Even if its only used by one model/controller it might still be a good
idea to extract it, to avoid messing up the core functionality of that
model/controller.
Are you suggesting to put “everything” into a model
Not if it isnt related to a model, that makes no sense. I dont always
keep model related code in the model either. I start out by putting
“everything” into the model, and if/when a model starts to get messy, I
begin extracting things to keep the core concerns to themselfs.
That’s a pretty common situation that you describe. One way, which is
adopted by Rails team is to factor your related methods in modules and
include them in your controllers. You can put those modules near your
controllers or under /lib (which is loaded automatically).
But before doing that I would also consider moving your logic to
models to keep your controllers skinny. The fact that you have many
private methods signals that you probably have a lot of logic in your
controllers. That’s not a very good thing unless there’s no other
choice.
Are you suggesting to put “everything” into a model, even if it’s not
related to a database object? So to also put classes into the the
app/models directory, which are not of type ActiveRecord::Base ?
Often, yes. Models are not only for database objects. Read up on the
role of the model in MVC: basically it represents any domain object.
In Rails, that usually means AR subclasses, bur it doesn’t have to.

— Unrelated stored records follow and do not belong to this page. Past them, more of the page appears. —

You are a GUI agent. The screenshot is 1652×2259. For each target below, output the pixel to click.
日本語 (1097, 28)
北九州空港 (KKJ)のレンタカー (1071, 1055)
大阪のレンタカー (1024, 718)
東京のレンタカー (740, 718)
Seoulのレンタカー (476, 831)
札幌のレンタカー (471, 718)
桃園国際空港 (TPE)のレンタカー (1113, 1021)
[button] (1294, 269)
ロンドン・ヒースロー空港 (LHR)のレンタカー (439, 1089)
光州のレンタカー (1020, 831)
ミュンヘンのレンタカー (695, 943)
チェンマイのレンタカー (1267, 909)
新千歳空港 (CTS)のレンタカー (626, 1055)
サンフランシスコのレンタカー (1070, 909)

Just as an example: I’m using the FasterCSV gem, in order to read
uploaded CSV files into a hash table structure, and do a lot of
post-processing with this data. I thought it would be more logical to
create a separate class in the rails lib directory, and then use its
methods from within my controller.
Your controller should probably not be doing CSV postprocessing. That’s
more of a model-type responsibility.
I’m sorry, looked at the wrong page and didn’t notice the ongoing
discussion.
As you could see, I second that you don’t need fat controllers and
that CSV processing logic belongs to a CSVProcessor model (not
module). It doesn’t have a table, but it is a standalone entity that
knows how to work with data. Isolate your code in it, test it with
unit tests and call from your skinny controller.
Aleksey
So you suggest to create a class app/models/csv_processor.rb which does
the job? Which also contains “require ‘fastercsv’”? Would you make a
singleton of it, as it makes no sense to have several instances?
Otherwise in my controller, I would have to write
I’m sorry, looked at the wrong page and didn’t notice the ongoing
discussion.
As you could see, I second that you don’t need fat controllers and
that CSV processing logic belongs to a CSVProcessor model (not
module). It doesn’t have a table, but it is a standalone entity that
knows how to work with data. Isolate your code in it, test it with
unit tests and call from your skinny controller.